More than 16,000 of the most vulnerable people in flood-hit areas of India and Pakistan will get help such as food, water and shelter following a grant of £158,000 to Christian Aid from the UK’s Start Fund.
“These new and additional funds will allow our Christian Aid and local partners in Pakistan and India to reach thousands of already poor women, men and children who have lost almost everything,” said Ram Kishan, Christian Aid’s Regional Emergency Manager for South Asia.
“They have fled their ruined homes for higher land and are stranded with little or no food, water, shelter or medical help. Some have had to drink contaminated water from flooded wells and tube-wells and many have lost their homes and crops - their source of income.
“This new funding means our partners can give them help to survive until the floods have receded and they can start to rebuild their lives.”
In India, more than 200 have died in the floods, while more than one million are in emergency shelters. Christian Aid’s local partner organisation Indo-Global Social Service Society (IGSSS) is working in some of the worst affected parts of West Bengal in the east of India, where people are living in the open, without shelter or clean water.
The new Start money will enable IGSSS to provide tarpaulins, mosquito nets, hygiene kits and water purifying equipment to the most vulnerable families, such as dalits and those with disabled or older family members. In total, well over 10,500 people will benefit from the emergency aid.

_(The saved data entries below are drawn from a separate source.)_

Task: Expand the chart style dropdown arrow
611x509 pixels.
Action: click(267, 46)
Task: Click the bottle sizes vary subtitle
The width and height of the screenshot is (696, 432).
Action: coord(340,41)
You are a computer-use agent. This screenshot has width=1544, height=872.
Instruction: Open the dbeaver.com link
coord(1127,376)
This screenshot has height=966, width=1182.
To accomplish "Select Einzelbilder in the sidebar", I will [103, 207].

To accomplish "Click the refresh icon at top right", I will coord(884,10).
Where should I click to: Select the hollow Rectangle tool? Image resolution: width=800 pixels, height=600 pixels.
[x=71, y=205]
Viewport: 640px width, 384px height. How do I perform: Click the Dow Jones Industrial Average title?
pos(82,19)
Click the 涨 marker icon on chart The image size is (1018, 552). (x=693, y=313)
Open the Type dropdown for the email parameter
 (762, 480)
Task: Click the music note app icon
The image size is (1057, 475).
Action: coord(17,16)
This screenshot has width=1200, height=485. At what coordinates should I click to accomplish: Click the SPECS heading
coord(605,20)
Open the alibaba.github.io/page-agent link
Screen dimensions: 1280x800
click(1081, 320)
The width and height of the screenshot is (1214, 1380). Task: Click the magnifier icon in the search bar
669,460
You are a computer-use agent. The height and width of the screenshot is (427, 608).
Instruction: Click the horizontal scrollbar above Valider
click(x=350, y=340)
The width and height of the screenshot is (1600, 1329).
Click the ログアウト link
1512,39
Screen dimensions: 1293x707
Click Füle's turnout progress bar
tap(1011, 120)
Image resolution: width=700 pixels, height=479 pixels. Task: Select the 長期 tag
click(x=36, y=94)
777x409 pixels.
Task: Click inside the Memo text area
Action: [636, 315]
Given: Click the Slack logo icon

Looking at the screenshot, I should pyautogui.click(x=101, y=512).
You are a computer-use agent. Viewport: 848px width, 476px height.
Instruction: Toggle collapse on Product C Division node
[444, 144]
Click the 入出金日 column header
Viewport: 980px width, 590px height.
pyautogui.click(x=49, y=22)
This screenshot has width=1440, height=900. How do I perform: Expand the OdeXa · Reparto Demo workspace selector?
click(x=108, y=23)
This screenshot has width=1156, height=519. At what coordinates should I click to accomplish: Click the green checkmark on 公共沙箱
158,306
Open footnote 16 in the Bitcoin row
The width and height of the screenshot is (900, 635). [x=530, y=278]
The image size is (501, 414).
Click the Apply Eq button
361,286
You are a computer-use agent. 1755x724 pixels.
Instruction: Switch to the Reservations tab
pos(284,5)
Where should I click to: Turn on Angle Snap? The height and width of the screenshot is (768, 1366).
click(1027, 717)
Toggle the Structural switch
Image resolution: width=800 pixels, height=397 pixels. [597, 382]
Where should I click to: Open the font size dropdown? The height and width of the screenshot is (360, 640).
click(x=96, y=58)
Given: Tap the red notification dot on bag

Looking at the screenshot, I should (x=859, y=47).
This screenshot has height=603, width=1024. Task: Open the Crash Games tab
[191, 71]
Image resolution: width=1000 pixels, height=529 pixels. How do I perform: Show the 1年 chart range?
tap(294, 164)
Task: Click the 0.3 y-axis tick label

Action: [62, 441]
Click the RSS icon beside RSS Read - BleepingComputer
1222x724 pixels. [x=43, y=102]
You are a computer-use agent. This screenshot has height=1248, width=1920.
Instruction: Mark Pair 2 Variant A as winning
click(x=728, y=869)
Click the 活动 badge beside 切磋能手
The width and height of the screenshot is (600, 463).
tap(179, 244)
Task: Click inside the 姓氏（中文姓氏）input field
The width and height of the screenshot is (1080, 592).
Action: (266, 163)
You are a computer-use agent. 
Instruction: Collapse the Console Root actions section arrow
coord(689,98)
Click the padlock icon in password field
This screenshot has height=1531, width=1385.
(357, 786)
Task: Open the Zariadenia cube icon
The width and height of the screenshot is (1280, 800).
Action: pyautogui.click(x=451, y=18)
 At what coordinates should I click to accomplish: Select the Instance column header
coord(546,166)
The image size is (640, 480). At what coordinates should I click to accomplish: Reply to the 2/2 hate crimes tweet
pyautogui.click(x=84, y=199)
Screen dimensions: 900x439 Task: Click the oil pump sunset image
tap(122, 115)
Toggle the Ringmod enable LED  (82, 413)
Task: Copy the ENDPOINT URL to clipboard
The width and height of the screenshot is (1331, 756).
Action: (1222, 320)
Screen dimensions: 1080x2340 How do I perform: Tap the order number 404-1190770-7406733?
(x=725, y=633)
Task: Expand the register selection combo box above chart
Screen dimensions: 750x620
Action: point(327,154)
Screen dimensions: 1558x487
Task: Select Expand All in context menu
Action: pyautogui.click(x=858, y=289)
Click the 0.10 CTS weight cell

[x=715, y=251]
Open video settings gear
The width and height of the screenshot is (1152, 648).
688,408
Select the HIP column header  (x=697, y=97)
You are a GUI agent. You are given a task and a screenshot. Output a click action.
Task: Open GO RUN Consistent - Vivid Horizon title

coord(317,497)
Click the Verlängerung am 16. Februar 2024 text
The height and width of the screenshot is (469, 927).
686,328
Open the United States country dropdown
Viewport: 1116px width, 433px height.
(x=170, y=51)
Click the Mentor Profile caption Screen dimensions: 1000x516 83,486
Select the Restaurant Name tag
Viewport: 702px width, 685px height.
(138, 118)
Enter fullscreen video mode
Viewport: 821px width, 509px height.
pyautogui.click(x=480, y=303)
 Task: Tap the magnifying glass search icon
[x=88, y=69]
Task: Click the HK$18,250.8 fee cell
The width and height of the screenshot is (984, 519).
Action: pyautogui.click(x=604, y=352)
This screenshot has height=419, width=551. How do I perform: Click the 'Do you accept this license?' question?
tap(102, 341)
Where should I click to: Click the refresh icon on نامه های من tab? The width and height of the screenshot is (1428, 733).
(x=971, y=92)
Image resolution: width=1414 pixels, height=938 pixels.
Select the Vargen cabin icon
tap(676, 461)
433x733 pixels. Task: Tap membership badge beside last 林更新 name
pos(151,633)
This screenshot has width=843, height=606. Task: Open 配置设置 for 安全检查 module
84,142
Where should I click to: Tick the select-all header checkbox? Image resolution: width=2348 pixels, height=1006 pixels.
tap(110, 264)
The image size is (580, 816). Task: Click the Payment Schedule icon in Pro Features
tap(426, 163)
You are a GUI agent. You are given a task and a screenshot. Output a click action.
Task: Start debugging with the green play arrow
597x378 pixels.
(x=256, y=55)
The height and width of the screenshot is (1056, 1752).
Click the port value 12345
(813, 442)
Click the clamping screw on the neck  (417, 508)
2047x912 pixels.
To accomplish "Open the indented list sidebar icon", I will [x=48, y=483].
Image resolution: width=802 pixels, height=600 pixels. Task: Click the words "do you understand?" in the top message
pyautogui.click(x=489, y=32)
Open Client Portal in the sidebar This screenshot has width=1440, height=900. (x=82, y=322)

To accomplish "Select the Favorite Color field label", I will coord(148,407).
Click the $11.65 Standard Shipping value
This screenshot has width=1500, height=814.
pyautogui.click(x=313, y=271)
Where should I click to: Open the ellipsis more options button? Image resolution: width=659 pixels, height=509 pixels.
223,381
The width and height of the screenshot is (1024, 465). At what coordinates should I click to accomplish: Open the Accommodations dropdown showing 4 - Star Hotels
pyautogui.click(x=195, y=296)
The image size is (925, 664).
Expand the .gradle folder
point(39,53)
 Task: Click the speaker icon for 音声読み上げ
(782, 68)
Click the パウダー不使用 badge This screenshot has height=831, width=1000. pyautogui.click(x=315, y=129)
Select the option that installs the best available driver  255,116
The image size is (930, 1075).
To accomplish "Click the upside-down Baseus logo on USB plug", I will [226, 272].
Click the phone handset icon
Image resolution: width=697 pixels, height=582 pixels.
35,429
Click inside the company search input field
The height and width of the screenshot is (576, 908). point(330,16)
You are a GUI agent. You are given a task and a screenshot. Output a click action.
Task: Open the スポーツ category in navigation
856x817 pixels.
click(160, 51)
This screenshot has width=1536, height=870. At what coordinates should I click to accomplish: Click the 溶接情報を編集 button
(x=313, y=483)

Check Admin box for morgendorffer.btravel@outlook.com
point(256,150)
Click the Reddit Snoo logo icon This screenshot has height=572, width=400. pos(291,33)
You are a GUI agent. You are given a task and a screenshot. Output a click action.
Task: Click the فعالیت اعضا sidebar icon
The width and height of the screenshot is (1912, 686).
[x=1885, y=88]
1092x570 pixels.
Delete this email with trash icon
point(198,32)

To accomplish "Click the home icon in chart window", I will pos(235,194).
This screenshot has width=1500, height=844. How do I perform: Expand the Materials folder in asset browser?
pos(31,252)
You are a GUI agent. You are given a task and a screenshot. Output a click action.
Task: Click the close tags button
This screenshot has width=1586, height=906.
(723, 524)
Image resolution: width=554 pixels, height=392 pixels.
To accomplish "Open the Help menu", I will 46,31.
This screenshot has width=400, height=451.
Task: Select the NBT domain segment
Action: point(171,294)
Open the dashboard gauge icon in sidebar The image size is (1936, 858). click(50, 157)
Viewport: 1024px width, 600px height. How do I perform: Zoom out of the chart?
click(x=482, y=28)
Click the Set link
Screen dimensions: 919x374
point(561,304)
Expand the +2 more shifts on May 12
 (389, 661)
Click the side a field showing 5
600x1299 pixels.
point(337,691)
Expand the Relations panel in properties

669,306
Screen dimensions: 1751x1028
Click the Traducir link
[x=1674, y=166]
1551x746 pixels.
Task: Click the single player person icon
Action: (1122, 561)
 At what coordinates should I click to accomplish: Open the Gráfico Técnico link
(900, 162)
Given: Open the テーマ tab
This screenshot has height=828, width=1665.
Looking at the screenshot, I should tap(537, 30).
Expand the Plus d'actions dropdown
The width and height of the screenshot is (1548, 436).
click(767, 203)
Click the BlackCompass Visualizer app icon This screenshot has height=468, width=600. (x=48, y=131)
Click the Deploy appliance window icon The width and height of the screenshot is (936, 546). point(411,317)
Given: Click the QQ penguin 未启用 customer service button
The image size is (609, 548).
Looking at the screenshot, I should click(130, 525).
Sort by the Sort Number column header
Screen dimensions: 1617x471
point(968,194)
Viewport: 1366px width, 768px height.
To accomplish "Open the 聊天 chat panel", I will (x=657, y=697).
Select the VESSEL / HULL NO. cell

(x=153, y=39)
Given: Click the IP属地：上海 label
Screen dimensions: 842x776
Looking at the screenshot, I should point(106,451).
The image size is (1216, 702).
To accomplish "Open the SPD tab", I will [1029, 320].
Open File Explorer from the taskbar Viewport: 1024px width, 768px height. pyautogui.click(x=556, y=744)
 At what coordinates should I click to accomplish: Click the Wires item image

In Pakistan, some 170 people are thought to have been killed in the floods while hundreds of thousands more have had their homes and crops ruined. This has left many destitute and further indebted to their landlords on whose land they grow their crops which they sell partly to pay rent to the landlords.
Christian Aid’s partner organisation Community World Service Asia (CWSA) had already started distributing one month’s food supply to families stranded on river banks in the Ghotki area of Sindh Province in the south of the country with support provided by Christian Aid.
The new Start money will fund food packages for a further 1,235 of the most vulnerable families - around 6,800 people. The packages include flour, cooking oil, lentils, sugar, tea and matches.
Neill Garvie, Pakistan Programme Manager, said: “We have supported CWSA over the last three years to help communities to become more resilient to floods, so they can save their own lives, assets and sources of income.
“However, the threat of increased flooding from further monsoon rain, rising flood levels and glacial melt from rising temperatures here is severe and people are in great need. Many still have not recovered from the catastrophic floods of 2010.”
The Start Fund was launched in 2014 with contributions from the UK’s Department for International Development, Irish Aid and latterly the Dutch government. It is administered by the Start Network, a consortium of 24 leading NGOs, including Christian Aid, which work together to strengthen the humanitarian aid system with rapid support where necessary.